== WORK ITEM ==
Using the records below, filter out every line that lacks "computer" and copy the rest.

== Stored data entries ==

┄┄┄┄┄┄

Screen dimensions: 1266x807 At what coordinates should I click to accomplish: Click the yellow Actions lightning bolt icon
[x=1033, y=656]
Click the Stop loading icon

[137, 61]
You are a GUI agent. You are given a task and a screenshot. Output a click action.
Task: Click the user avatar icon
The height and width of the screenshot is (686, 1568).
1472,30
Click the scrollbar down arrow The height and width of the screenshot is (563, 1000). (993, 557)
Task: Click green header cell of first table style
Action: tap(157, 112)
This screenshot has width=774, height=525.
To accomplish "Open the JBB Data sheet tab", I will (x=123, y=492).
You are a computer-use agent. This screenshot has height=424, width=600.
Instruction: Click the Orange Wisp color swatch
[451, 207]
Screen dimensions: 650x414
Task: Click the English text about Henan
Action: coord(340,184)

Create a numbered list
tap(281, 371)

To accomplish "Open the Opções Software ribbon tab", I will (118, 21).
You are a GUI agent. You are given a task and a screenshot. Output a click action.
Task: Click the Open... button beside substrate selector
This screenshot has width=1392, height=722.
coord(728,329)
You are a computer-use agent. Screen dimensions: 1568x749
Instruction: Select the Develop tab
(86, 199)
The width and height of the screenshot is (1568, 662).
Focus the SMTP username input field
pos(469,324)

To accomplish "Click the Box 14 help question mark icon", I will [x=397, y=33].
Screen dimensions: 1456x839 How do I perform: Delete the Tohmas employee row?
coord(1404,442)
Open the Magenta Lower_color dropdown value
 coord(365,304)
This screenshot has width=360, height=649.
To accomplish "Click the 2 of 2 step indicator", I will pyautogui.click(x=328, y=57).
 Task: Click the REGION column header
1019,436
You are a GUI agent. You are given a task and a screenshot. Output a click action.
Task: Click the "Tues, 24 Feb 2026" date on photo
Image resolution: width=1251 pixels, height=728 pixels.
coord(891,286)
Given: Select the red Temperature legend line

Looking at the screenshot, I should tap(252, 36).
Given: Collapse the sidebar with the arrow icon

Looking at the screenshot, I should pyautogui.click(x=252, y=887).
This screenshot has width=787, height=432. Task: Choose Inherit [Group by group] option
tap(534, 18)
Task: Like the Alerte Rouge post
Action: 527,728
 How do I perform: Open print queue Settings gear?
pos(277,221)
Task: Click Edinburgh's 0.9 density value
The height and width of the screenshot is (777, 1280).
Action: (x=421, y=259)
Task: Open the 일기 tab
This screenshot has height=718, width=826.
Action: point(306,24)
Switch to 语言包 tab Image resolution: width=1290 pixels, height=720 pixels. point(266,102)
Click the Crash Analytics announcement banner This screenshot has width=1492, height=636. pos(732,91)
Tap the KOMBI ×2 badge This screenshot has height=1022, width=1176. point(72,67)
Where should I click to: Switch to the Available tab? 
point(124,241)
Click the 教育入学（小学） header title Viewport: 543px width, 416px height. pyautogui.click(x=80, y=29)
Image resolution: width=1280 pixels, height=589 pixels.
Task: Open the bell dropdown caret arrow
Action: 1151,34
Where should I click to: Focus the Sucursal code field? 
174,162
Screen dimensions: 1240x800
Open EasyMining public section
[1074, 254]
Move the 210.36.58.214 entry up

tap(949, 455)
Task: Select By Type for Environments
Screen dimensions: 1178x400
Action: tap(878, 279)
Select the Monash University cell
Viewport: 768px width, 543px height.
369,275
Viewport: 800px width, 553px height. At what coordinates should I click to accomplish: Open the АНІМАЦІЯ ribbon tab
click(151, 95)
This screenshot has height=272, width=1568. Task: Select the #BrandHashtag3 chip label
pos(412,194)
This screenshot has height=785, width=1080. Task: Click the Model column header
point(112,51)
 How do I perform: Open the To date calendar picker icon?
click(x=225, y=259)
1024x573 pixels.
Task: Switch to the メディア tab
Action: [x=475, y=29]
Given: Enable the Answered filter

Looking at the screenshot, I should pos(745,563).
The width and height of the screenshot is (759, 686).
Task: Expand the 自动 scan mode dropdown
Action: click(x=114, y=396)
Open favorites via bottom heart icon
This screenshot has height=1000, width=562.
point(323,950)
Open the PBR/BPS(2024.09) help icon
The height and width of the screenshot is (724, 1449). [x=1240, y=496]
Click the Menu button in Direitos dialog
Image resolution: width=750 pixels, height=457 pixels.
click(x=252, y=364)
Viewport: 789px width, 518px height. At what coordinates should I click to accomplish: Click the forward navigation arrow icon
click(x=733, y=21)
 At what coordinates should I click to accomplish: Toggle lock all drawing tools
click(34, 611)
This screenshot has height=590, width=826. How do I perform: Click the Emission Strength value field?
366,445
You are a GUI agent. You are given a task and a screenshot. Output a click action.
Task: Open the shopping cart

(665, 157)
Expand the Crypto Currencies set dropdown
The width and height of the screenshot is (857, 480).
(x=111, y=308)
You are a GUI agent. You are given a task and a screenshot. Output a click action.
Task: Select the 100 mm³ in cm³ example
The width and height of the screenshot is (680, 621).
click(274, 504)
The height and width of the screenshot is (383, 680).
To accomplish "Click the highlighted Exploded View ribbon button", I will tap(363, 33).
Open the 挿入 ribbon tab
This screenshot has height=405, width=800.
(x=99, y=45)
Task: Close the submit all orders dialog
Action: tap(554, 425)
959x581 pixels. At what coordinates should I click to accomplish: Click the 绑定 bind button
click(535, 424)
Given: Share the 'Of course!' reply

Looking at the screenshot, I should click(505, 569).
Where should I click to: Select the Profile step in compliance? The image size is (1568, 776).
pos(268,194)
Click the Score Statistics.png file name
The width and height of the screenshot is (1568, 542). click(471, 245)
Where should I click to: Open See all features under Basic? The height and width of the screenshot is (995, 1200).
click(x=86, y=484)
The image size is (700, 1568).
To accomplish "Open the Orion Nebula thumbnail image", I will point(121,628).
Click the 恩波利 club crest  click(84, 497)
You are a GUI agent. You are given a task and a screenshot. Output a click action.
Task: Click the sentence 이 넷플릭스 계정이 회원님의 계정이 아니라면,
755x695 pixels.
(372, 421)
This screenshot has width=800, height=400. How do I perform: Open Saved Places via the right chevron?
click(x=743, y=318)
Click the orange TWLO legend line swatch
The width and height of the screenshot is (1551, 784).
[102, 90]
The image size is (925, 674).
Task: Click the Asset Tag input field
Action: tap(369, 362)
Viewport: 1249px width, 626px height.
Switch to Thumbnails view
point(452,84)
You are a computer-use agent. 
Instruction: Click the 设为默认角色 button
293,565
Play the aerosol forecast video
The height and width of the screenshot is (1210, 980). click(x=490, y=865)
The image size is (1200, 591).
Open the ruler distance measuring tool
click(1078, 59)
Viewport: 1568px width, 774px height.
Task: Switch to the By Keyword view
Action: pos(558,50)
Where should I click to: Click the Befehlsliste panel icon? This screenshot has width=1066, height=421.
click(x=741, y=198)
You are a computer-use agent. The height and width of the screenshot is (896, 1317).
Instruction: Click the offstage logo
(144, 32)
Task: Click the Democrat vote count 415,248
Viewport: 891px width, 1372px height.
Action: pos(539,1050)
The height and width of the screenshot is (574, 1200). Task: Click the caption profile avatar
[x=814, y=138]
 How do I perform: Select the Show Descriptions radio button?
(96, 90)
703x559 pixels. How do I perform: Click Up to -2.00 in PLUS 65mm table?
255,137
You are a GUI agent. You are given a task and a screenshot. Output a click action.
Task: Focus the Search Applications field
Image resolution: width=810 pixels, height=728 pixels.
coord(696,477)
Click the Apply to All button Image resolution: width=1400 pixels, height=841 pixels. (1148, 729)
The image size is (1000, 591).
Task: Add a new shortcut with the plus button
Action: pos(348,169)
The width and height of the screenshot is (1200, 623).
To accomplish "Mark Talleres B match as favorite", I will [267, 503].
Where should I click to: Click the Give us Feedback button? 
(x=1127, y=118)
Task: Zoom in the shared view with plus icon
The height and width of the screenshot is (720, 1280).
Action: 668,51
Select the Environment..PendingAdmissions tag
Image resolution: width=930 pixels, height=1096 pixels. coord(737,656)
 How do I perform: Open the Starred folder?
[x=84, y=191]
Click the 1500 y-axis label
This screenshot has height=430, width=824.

┄┄┄┄┄┄

== RESULT ==
You are a computer-use agent. This screenshot has height=424, width=600.
You are a computer-use agent. Screen dimensions: 1568x749
You are a computer-use agent. 
You are a computer-use agent. The height and width of the screenshot is (896, 1317).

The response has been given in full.